## Pointing records for screenshots and pages
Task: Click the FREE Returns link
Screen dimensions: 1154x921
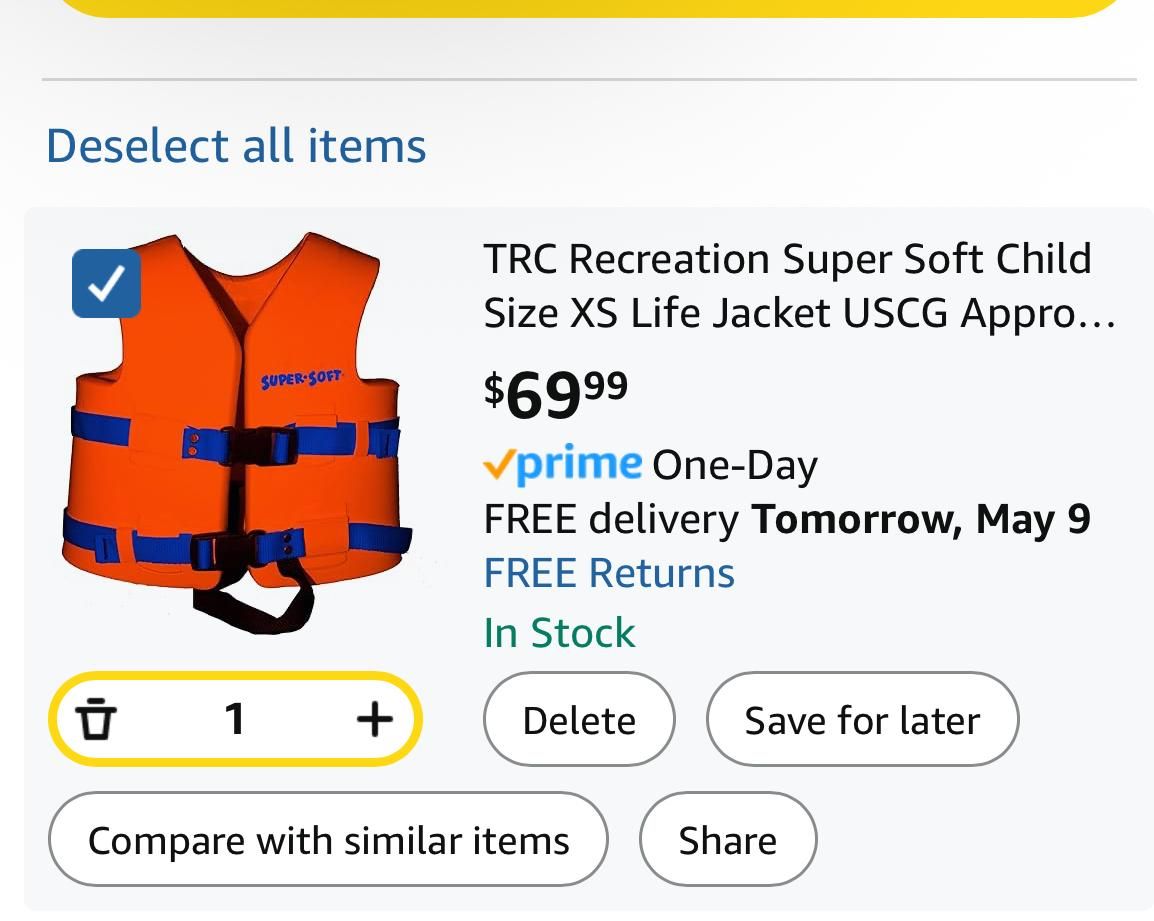Action: 609,573
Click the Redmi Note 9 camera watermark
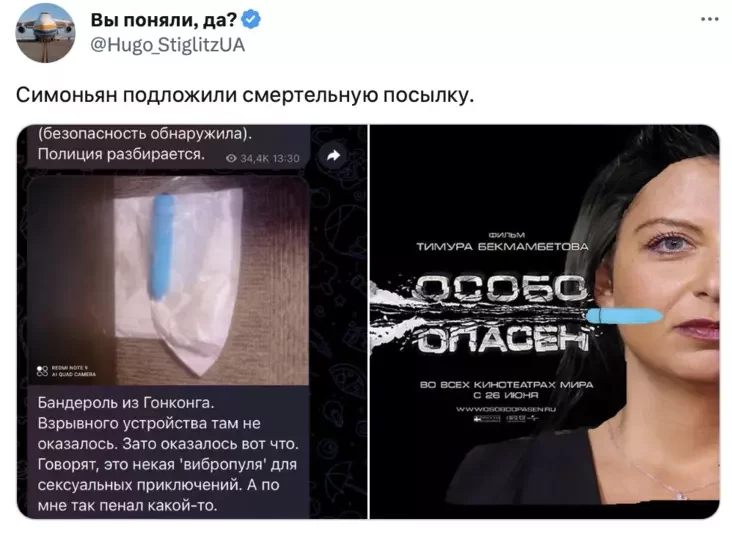Screen dimensions: 732x533 [x=67, y=371]
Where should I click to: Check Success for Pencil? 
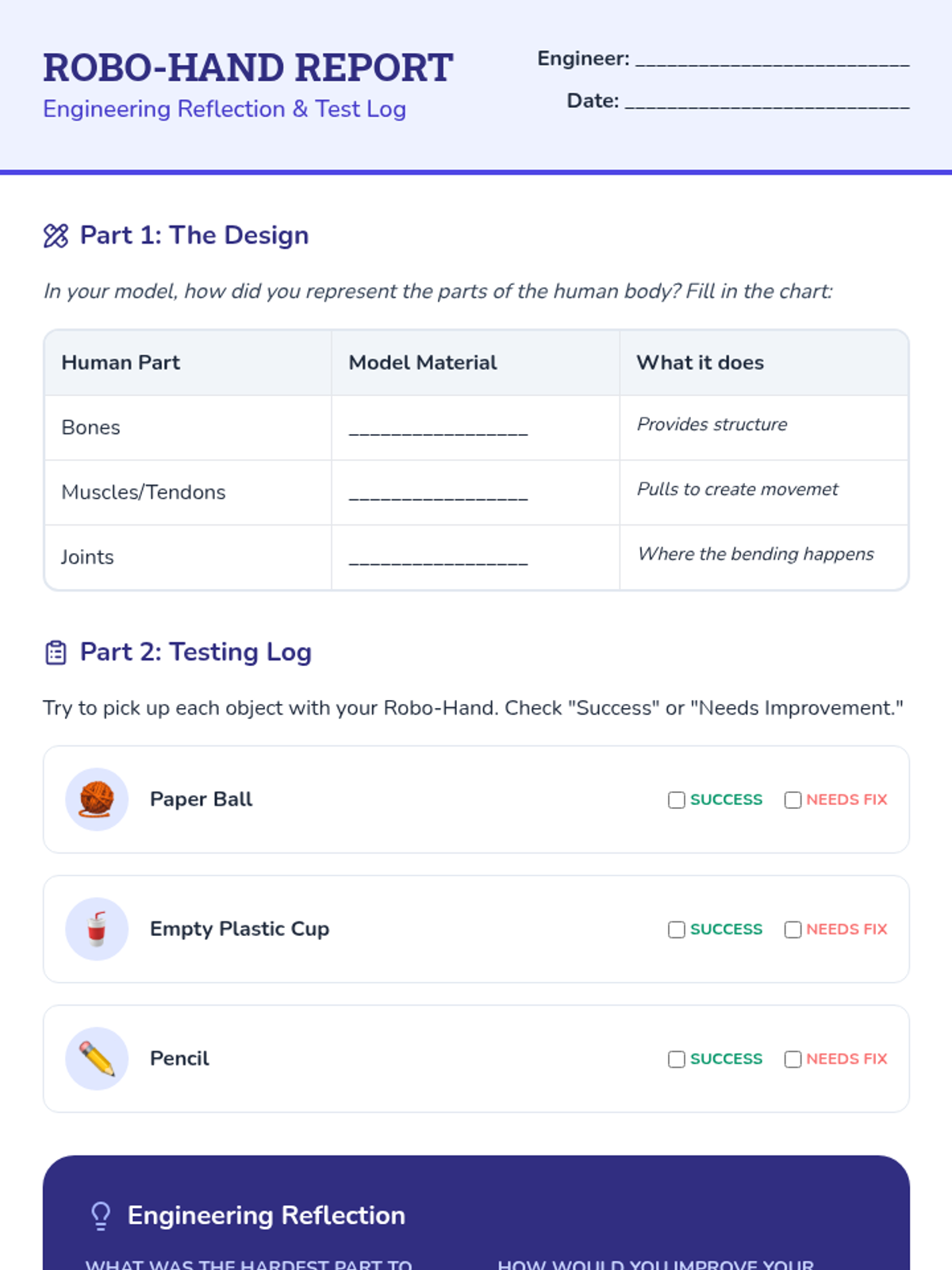click(677, 1060)
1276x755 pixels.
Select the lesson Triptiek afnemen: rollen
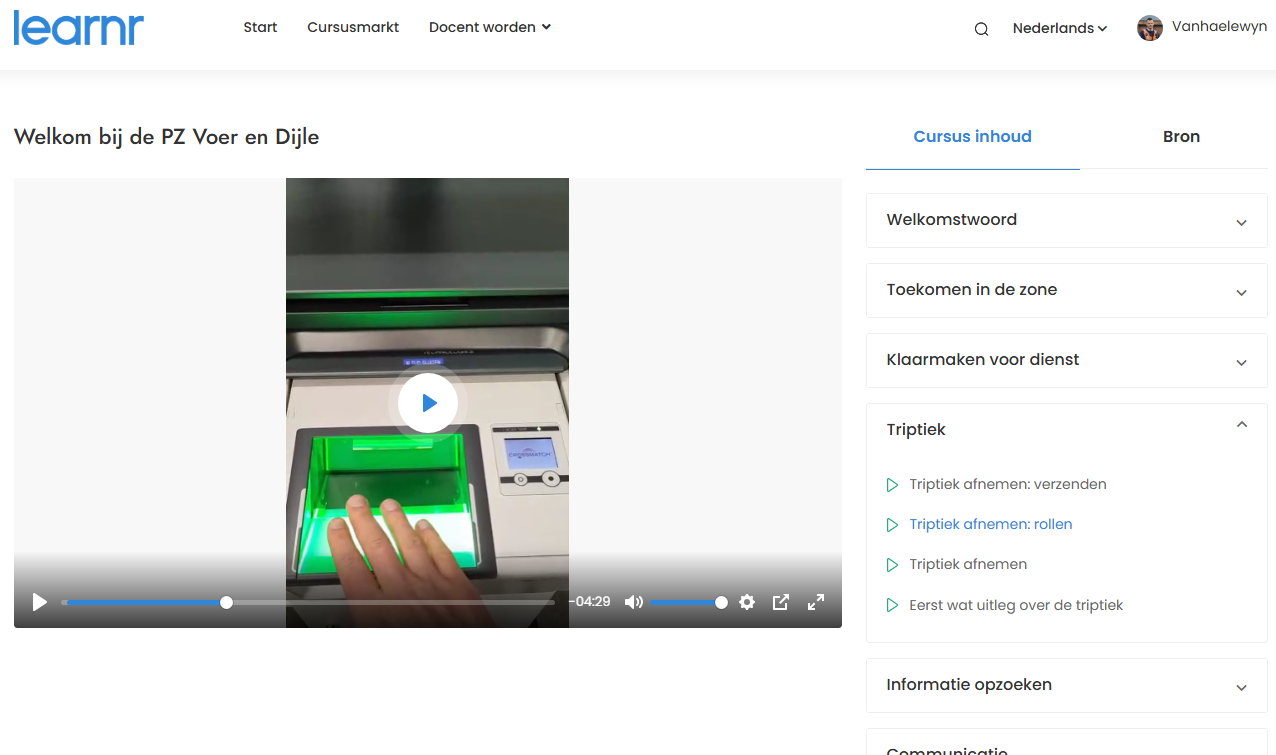coord(991,524)
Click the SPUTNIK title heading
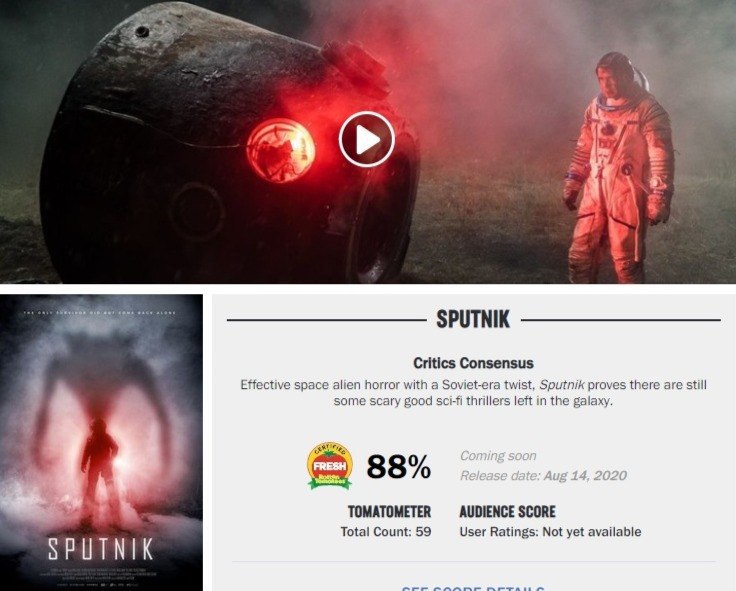The height and width of the screenshot is (591, 736). point(473,319)
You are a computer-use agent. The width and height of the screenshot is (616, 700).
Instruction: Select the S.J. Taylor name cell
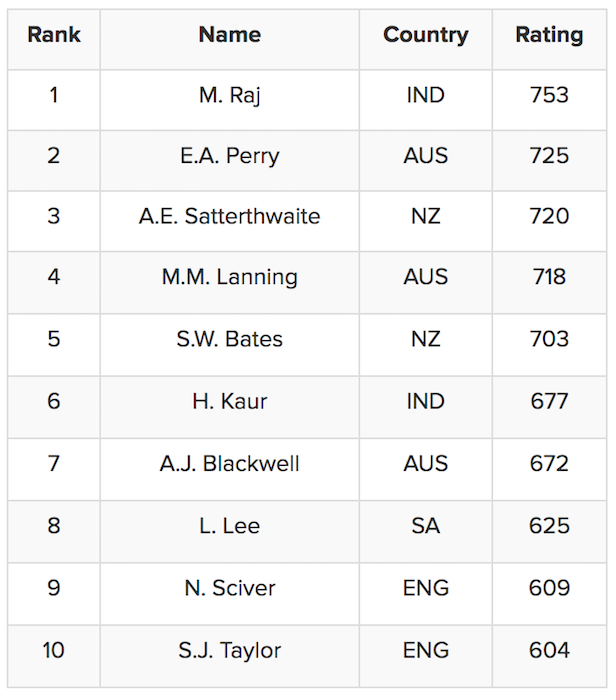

## Your objective
Copy every record above word for word, leaving out the pictures.

## Correct output
Task: Click the FREE Returns link
Screen dimensions: 1154x921
Action: 609,573
Click the Redmi Note 9 camera watermark
Screen dimensions: 732x533 [x=67, y=371]
Where should I click to: Check Success for Pencil? 
click(677, 1060)
1276x755 pixels.
Select the lesson Triptiek afnemen: rollen
coord(991,524)
Click the SPUTNIK title heading
The height and width of the screenshot is (591, 736). point(473,319)
You are a computer-use agent. The width and height of the screenshot is (616, 700).
Instruction: Select the S.J. Taylor name cell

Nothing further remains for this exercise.